# Ideas wanted!



## Kristenpj1 (Sep 15, 2015)

So I am doing a Halloween party this year and the theme is going to be a killers convention. So I was thinking of having booths or areas set up around the house to demonstrate things like:

Modern torture methods and how to set up a torture room
Most effective methods for removing body parts
Cooking lessons and recipes for human
Best wine pairing for each body part and organ
Stalking techniques: How to lure a victim if you are ugly
Decomposition: What happens after they die
Awards Banquet
Behind the Mask: Q&A with the Mad Mask Man

I'm a little panicked about it because it's the first theme I've done that I can't really just google ideas and get inspiration. This seemed like the perfect place to pick some creative brains that could help me come up with great decorations and ways to make this amazing! Anything you could think of or contribute would be so helpful!


----------



## RoxyBlue (Oct 6, 2008)

Don't underestimate a Google search - you might be surprised what you can find on the internet:devil: That aside, you might want to give some thought as to how gritty or gory your demonstrations are going to be. If the whole party is approached as tongue-in-cheek (think Monty Python skits), it will likely be much more entertaining and less likely to turn off your guests (the torture room being a potential problem child, depending on how family friendly your party is going to be).

Here is an article on human decomposition complete with a nice diagram:

https://www.aftermath.com/content/human-decomposition/

Wine pairings can be entirely up to your imagination, but you could always start with a chart such as this one and make your best guest as to which body part most closely matches the type of food.

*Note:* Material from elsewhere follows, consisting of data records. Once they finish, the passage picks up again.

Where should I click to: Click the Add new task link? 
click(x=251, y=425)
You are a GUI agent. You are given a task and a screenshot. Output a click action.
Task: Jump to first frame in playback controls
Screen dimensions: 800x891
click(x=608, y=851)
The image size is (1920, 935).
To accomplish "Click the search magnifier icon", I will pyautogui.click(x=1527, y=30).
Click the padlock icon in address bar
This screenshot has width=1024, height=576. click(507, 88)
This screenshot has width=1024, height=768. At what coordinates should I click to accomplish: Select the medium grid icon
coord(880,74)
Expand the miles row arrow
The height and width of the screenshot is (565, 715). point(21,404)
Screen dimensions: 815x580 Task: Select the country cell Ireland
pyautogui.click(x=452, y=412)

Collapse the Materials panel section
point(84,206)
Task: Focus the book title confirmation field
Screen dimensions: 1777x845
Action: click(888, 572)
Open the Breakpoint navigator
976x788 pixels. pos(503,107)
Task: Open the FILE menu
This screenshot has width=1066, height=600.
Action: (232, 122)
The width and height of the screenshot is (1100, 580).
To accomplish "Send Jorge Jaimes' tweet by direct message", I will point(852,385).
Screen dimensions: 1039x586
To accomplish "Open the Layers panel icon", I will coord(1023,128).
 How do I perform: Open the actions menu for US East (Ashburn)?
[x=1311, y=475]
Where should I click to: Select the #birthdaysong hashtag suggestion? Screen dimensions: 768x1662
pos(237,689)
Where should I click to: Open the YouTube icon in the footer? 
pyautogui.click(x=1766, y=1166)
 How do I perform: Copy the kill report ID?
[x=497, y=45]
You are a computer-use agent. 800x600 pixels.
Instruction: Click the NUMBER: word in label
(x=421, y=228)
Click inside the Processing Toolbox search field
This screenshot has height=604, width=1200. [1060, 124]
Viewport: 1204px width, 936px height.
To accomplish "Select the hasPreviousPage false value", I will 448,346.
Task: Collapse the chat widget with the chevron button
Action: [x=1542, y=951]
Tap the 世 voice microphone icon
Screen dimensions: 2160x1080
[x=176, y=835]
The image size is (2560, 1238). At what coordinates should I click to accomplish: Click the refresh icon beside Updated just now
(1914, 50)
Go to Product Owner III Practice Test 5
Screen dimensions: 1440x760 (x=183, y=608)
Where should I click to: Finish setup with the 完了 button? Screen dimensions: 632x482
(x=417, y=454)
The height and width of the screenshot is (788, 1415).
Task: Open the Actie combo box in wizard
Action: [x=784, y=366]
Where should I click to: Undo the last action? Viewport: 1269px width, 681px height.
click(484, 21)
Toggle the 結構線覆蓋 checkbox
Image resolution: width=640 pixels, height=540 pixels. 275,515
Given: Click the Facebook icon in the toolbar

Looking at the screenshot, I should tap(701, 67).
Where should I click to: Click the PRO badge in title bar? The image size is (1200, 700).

You could recreate the chart and substitute body parts for the food items.

https://www.businessinsider.com/chart-on-how-to-pair-wine-with-food-2014-12

Any recipe can be reworded to include the desired ingredient substitution. You can have sample platters with printed recipe cards (and you can definitely find inspiration on line for fake body part dishes). Here is one example:

https://www.forkly.com/food/13-spooky-halloween-treats-inspired-by-body-parts/

Butcher charts could be an inspiration for the body part removal display:

https://www.google.com/search?tbm=i...AKHbEFDiEQrNwCCEEoBQ&biw=1400&bih=712&dpr=1.2


----------



## MagicRonn (Oct 29, 2010)

Greetings,

Party Sponsors: Borax, Chlorox, Bond's Duct Tape, etc.
Journal walls for guests to sign, possibly seeded with a few names/logos.
Souvenirs on display.
Photobooth: clean room complete with a tied/saran-wrapped victim.
Convention Program: Including all those topics, list of guest speakers, etc.
Convention Badges/Lanyards.

That is just top of mind...
Ronn B / Sam H


----------



## corey872 (Jan 10, 2010)

Welcome to the forum. Truthfully, as much tracking as there is on the internet, I sure as heck wouldn't google search all that! You might just get a knock on the door from the police... or the FBI!

Bare minimum, I'd search on duckduckgo.com which (at least claims) not to track your searches. Better yet, search through a VPN and DDG.

Now that the web safety commercial is over, sounds like a fun party... and a lot of work! Be sure to pace yourself, so you enjoy the party too. I've done those 'big parties' and obsessed over a crap-ton of details and in the end, it was the cat-n-box syndrome... I obsessed over a bunch of details I thought were the key to the show (brand new toys for a cat) and the guests (cat) didn't hardly even notice. Instead they gravitated to plain/normal things (the box the toy came in).

Either way, have fun!


----------



## fontgeek (Jul 24, 2006)

How about an old apothecary/druggist shop that specializes in poisons. Save your bottles, prescription containers, etc., and create new labels to reflect the potential poisons.
You. can fill the containers with anything from rice, syrup, gummy drops, to plain water or juices.
I think a big part of the challenge is not the info. for the areas, but you getting enough actors to occupy the various "shops" or zones for the party.


----------



## Kristenpj1 (Sep 15, 2015)

Oh I love these ideas!!! I was struggling to even come up with things to google. Lol. Thanks for all the great ideas! I'm feeling much more inspired.


----------



## fontgeek (Jul 24, 2006)

I'd hit some thrift shops, flea markets, etc. and look for inexpensive items to fill your "shops", maybe knives and bladed instruments, and make up posters or POS ads listing all the features pertinent to particular knives for murder, direction, etc.
Again, my worry or concern would be having enough actors to cover some of your "shops".
Things like the apothecary aren't a big deal, but if you do something like the blade shop, then I think you need to have someone there with it. People get stupid, especially if they drink, or just think that these are all fake props that couldn't hurt them.


----------